Cesc Cabeza: El ‘benjamín’ de los juniors de oro
En Lisboa, campeón del mundo junior (Foto: Gigantes).

Javier Ortiz Pérez

Cesc Cabeza es campeón del mundo junior con Pau Gasol, Juan Carlos Navarro, Raúl López y Felipe Reyes, entre otros, así es que, para empezar, un respeto. Hay que ponerse de pie ante la mejor generación de jugadores de la historia del basket nacional. Nuestro protagonista de hoy era el ‘benjamín’ de aquella selección que nos enganchó para siempre en Lisboa, en 1999. Junto a Julio González, el único que era junior de primer año. Y, como este, apenas pudo ‘catar’ la actualmente denominada Liga Endesa.

Cabeza, un ‘3-4’ de 2,01, nació en Sabadell y empezó a jugar en el Sant Nicolau. “En minibasket el Barça vino a por mí, pero no me fui hasta el segundo año de cadete”, cuenta. En la casa azulgrana pasó seis años progresando y haciéndose un hueco en las sucesivas selecciones nacionales. A Lisboa acudió como un premio, teniendo pocos minutos pero acoplándose a su papel.

“Para mí es algo bárbaro recordarlo, y con el tiempo más todavía. Era increíble jugar con aquellos monstruos. Recuerdo una conversación en la habitación del hotel con Navarro en la que me di cuenta de que no habían venido a jugar el Mundial, sino a ganarlo. En mis sueños no pasaba conseguirlo”, apunta. Y recibió un premio inesperado el día de la final ante Estados Unidos. “El día antes, cuando le ganamos a Argentina la semifinal, Charly Sainz de Aja me dijo que el día siguiente sería titular. Me lo tomé a broma, pero Raúl López me dijo que iba en serio ¡Y cumplió!”.

También habla sobre el papel de Pau Gasol, que no era titular en el equipo. “Gente como ‘Juanqui’, Raúl o Felipe eran unos ‘cracks’, pero ya entonces sabíamos que el que podía llegar a ser bueno de verdad era Pau. Tenía una mentalidad distinta a los demás y un físico espectacular”.

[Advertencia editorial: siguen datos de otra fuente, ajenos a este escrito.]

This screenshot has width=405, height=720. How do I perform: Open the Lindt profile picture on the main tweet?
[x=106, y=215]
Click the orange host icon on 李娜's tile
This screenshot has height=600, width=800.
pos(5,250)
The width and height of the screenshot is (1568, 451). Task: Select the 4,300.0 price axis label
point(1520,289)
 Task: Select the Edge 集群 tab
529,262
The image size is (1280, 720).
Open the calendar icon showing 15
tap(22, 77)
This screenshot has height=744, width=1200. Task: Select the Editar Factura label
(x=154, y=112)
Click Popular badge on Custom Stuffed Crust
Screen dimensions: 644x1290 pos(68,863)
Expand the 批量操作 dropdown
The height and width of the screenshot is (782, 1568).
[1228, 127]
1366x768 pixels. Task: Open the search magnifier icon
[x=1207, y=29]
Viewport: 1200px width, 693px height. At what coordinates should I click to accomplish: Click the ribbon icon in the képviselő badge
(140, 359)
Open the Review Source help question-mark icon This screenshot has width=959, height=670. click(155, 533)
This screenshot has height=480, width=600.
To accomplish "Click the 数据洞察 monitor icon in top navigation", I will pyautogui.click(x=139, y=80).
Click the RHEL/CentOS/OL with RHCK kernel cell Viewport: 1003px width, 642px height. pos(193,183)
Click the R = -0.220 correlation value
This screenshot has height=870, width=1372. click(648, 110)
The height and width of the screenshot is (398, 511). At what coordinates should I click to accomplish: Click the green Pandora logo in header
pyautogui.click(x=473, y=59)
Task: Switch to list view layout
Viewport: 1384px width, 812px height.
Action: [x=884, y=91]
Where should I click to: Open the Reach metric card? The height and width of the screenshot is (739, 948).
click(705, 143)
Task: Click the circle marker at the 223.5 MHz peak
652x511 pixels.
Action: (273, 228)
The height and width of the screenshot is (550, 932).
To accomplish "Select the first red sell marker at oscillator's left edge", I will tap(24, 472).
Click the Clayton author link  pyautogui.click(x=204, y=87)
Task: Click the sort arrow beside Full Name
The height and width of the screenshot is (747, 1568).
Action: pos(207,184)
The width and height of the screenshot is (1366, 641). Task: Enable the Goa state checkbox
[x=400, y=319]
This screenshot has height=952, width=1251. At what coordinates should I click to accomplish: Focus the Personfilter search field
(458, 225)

Posteriormente su carrera profesional no se desarrolló tal y como le hubiese gustado, jugando más en LEB-2 en la zona de Cataluña que en LEB (Cáceres), seguramente volviéndosele el contra lo que la mayoría de las veces es una virtud: la versatilidad. “La famosa posición del ‘tres y medio’ es complicada, según como se trate en cada equipo. Quizás también me faltó algo de mentalidad asesina. Pero también es cierto que fui muy currante y que tuve dos lesiones de rodilla importantes en momentos importantes. Duermo tranquilo todas las noches porque hice todo lo que pude”.

Para la enciclopedia de acb.com quedan únicamente sus 20 minutos repartidos en ocho partidos en el Bilbao 2005-06: “Siempre he pensado que no es lo mismo jugar en ACB que ser jugador de ACB. Yo solo cumplí lo primero. También me faltó algo más de paciencia porque pude haberme quedado un año más en Bilbao”.

Actualmente sigue vinculado al baloncesto en una doble vertiente: es director deportivo en el Sant Nicolau y trabaja con Gerard Darnés en la división baloncestística para España y Portugal de la poderosa agencia Octagon.